#### [INSTRUCTIONS FOR THE TASK]
Reproduce the listing below word for word, keeping every line in its original order.

**** SUPPLIED DATA ****

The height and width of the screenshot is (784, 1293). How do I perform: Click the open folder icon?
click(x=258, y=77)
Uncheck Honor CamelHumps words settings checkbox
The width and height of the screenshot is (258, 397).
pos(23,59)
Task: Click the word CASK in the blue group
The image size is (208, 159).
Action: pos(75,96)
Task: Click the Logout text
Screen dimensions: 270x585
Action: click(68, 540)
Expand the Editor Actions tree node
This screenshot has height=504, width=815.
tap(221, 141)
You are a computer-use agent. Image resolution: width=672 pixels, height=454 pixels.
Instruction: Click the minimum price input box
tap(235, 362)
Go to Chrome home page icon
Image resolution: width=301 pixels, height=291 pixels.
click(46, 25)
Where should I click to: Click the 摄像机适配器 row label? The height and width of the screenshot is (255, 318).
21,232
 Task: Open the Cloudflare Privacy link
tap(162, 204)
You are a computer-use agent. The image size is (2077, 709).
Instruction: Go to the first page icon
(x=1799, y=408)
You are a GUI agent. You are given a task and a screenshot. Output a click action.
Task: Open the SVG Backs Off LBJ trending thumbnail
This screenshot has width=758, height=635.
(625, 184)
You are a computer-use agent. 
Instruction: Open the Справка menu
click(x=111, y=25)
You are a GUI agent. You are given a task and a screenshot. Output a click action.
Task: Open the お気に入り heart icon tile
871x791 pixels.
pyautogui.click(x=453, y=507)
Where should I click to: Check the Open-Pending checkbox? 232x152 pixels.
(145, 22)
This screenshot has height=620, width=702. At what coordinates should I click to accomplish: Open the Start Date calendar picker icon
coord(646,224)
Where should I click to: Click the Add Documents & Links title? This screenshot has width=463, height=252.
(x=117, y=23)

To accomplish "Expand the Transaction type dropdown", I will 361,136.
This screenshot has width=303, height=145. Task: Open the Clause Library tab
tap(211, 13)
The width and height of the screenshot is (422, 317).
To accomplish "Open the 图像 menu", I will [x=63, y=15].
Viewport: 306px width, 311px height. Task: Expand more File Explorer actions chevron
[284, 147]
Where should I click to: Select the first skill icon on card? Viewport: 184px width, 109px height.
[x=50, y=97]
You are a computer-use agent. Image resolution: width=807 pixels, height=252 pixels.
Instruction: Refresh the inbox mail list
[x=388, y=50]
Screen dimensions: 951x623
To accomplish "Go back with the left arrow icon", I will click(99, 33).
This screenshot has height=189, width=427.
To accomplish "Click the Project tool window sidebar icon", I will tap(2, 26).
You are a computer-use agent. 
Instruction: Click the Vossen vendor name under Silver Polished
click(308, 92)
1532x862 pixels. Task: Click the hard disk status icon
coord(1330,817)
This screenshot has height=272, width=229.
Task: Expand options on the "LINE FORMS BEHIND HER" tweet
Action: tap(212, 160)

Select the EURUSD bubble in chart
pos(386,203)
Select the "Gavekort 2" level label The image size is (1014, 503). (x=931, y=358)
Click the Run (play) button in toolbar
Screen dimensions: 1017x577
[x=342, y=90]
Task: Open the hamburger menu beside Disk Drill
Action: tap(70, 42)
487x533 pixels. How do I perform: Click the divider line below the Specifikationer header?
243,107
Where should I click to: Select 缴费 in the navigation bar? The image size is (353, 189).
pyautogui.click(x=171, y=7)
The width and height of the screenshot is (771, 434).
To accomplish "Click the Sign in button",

****

#### [FINAL ANSWER]
The height and width of the screenshot is (784, 1293). How do I perform: Click the open folder icon?
click(x=258, y=77)
Uncheck Honor CamelHumps words settings checkbox
The width and height of the screenshot is (258, 397).
pos(23,59)
Task: Click the word CASK in the blue group
The image size is (208, 159).
Action: pos(75,96)
Task: Click the Logout text
Screen dimensions: 270x585
Action: click(68, 540)
Expand the Editor Actions tree node
This screenshot has height=504, width=815.
tap(221, 141)
You are a computer-use agent. Image resolution: width=672 pixels, height=454 pixels.
Instruction: Click the minimum price input box
tap(235, 362)
Go to Chrome home page icon
Image resolution: width=301 pixels, height=291 pixels.
click(46, 25)
Where should I click to: Click the 摄像机适配器 row label? The height and width of the screenshot is (255, 318).
21,232
 Task: Open the Cloudflare Privacy link
tap(162, 204)
You are a computer-use agent. The image size is (2077, 709).
Instruction: Go to the first page icon
(x=1799, y=408)
You are a GUI agent. You are given a task and a screenshot. Output a click action.
Task: Open the SVG Backs Off LBJ trending thumbnail
This screenshot has width=758, height=635.
(625, 184)
You are a computer-use agent. 
Instruction: Open the Справка menu
click(x=111, y=25)
You are a GUI agent. You are given a task and a screenshot. Output a click action.
Task: Open the お気に入り heart icon tile
871x791 pixels.
pyautogui.click(x=453, y=507)
Where should I click to: Check the Open-Pending checkbox? 232x152 pixels.
(145, 22)
This screenshot has height=620, width=702. At what coordinates should I click to accomplish: Open the Start Date calendar picker icon
coord(646,224)
Where should I click to: Click the Add Documents & Links title? This screenshot has width=463, height=252.
(x=117, y=23)

To accomplish "Expand the Transaction type dropdown", I will 361,136.
This screenshot has width=303, height=145. Task: Open the Clause Library tab
tap(211, 13)
The width and height of the screenshot is (422, 317).
To accomplish "Open the 图像 menu", I will [x=63, y=15].
Viewport: 306px width, 311px height. Task: Expand more File Explorer actions chevron
[284, 147]
Where should I click to: Select the first skill icon on card? Viewport: 184px width, 109px height.
[x=50, y=97]
You are a computer-use agent. Image resolution: width=807 pixels, height=252 pixels.
Instruction: Refresh the inbox mail list
[x=388, y=50]
Screen dimensions: 951x623
To accomplish "Go back with the left arrow icon", I will click(99, 33).
This screenshot has height=189, width=427.
To accomplish "Click the Project tool window sidebar icon", I will tap(2, 26).
You are a computer-use agent. 
Instruction: Click the Vossen vendor name under Silver Polished
click(308, 92)
1532x862 pixels. Task: Click the hard disk status icon
coord(1330,817)
This screenshot has height=272, width=229.
Task: Expand options on the "LINE FORMS BEHIND HER" tweet
Action: tap(212, 160)

Select the EURUSD bubble in chart
pos(386,203)
Select the "Gavekort 2" level label The image size is (1014, 503). (x=931, y=358)
Click the Run (play) button in toolbar
Screen dimensions: 1017x577
[x=342, y=90]
Task: Open the hamburger menu beside Disk Drill
Action: tap(70, 42)
487x533 pixels. How do I perform: Click the divider line below the Specifikationer header?
243,107
Where should I click to: Select 缴费 in the navigation bar? The image size is (353, 189).
pyautogui.click(x=171, y=7)
The width and height of the screenshot is (771, 434).
To accomplish "Click the Sign in button",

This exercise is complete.